AKI was associated with a systemic inflammatory syndrome.[ This study found that the Scr, WBC, and IL-6 levels of the MCD patients with D-dimers >1 mg/L were significantly higher than the levels of the patients with D-dimers ≤1 mg/L. The correlation analysis showed that the D-dimer level was positively correlated with the white blood cell, interleukin-6, and ESR inflammatory indicators. Therefore, we hypothesized that the hyperactive coagulation functions of the patients with MCD-AKI might be related to systemic inflammation. Extensive cross-linking existed between the coagulation system and the immune and inflammatory system.[ The inflammatory response could stimulate the generation of thrombin mediated by tissue factors, reduce anticoagulants, and inhibit fibrinolysis, thereby activating the coagulation system and causing an increased risk of thrombosis.[

However, the routine detection of the coagulation indicators in the present study showed that APTT and PT were not significantly different in MCD patients with and without AKI. In fact, the homeostasis of coagulation was mutually balanced and adjusted by multiple factors, including blood vessels, platelets, the coagulation system, the anticoagulation system, and the fibrinolysis system, whereas APTT and PT only reflected the coagulation function and were not suitable for the evaluation of the real state of coagulation. Thromboelastography was a detection method that reflects the entire process of blood coagulation. When the data from patients with thromboelastography testing were analyzed, the results showed that the MA value and G value of the MCD patients with AKI were higher than those of the MCD patients with non-AKI, suggesting that the coagulation of the MCD-AKI patients was more hyperactive.

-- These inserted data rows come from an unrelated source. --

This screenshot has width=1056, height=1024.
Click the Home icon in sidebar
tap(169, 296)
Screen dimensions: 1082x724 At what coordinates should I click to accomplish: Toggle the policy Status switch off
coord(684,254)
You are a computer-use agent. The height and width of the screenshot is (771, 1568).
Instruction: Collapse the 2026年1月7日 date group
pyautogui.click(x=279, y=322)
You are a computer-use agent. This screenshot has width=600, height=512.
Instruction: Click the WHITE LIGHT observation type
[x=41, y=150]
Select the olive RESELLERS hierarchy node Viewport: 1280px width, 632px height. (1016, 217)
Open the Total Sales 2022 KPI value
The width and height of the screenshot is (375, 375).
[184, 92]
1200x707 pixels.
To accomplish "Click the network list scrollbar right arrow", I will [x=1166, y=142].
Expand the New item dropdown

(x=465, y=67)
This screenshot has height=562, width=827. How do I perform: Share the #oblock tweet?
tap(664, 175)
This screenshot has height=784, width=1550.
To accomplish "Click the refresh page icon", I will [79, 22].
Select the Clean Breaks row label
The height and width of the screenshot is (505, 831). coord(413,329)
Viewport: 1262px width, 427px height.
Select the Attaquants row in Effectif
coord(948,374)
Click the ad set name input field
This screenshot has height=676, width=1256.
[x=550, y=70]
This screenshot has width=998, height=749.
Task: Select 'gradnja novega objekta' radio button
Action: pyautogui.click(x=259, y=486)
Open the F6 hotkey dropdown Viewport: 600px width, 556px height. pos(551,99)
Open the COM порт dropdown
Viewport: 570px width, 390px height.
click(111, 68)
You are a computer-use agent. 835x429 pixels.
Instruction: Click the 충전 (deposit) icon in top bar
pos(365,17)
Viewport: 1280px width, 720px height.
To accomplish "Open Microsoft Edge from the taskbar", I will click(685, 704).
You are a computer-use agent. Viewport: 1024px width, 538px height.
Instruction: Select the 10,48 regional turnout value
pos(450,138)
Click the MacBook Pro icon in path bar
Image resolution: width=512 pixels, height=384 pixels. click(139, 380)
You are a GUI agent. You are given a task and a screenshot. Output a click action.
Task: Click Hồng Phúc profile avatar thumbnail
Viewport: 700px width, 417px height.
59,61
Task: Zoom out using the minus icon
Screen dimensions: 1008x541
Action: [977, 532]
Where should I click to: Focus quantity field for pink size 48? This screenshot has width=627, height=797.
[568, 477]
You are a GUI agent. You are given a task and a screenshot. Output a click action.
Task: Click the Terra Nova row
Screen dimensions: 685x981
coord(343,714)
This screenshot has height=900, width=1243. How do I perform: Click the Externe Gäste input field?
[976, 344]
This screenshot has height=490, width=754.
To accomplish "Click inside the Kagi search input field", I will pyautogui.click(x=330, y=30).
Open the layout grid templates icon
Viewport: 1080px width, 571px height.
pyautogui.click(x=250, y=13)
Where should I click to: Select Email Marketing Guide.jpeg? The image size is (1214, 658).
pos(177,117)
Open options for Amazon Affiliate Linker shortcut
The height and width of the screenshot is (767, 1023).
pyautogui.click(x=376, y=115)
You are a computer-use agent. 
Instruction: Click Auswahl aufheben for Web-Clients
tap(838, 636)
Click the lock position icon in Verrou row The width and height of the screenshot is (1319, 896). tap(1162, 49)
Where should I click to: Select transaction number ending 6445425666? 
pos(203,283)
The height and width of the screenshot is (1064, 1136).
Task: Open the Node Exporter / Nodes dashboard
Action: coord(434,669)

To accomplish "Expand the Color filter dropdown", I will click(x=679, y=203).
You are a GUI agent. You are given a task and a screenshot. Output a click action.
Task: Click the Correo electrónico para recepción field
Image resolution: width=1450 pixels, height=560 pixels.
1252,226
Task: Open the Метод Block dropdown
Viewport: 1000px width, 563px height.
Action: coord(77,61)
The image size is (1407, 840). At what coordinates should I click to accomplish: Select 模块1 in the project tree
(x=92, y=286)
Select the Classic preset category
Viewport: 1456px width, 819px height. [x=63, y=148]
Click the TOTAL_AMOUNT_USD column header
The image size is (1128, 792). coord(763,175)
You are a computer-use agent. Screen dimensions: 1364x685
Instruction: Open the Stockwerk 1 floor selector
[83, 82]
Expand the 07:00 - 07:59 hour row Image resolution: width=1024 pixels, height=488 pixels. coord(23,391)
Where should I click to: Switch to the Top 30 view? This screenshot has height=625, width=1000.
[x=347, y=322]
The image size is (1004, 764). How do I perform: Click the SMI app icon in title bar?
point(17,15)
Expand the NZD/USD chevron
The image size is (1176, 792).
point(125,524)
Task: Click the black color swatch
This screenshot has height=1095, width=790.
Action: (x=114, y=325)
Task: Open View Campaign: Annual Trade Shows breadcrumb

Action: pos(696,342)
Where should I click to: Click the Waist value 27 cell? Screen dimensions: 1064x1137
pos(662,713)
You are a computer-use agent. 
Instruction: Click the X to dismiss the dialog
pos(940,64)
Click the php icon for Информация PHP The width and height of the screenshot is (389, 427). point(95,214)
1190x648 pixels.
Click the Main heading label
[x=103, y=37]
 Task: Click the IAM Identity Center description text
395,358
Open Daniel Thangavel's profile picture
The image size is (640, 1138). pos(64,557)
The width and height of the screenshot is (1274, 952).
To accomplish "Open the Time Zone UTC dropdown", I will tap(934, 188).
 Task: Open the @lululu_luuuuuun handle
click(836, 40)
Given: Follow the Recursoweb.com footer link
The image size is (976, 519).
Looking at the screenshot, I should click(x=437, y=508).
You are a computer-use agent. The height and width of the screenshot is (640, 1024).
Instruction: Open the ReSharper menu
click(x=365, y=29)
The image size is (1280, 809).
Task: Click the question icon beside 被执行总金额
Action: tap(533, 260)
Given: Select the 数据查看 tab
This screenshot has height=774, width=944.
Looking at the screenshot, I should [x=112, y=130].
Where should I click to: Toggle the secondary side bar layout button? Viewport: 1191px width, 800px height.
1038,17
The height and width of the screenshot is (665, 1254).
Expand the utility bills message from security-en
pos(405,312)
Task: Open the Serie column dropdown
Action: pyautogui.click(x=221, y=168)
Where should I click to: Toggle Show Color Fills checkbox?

This study explored for the first time the coagulation and VTE of NS-AKI patients with the MCD pathological type. The study had some limitations. (1) Because this study was a retrospective study, the routine tests for many blood coagulation-related indicators (i.e., vascular endothelium, platelet function, coagulation factor levels, and anticoagulation system) and the imaging studies for thrombosis were not available, resulting in shortcomings in elucidating the entire coagulation process of MCD-AKI patients. Thus, the incidence of VTE might be underestimated. Further prospective research was still required to investigate the whole hemostatic changes in MCD-AKI. (2) Although the PSM method was used to balance the major confounding variables, many unknown confounding variables might still affect the final results.

This study suggested that MCD-NS patients with AKI had a more severe hypercoagulable state, which might be related to the active immune inflammation of AKI that mediates activation of the coagulation system. And the findings might guide clinicians toward more effective antithrombotic therapy.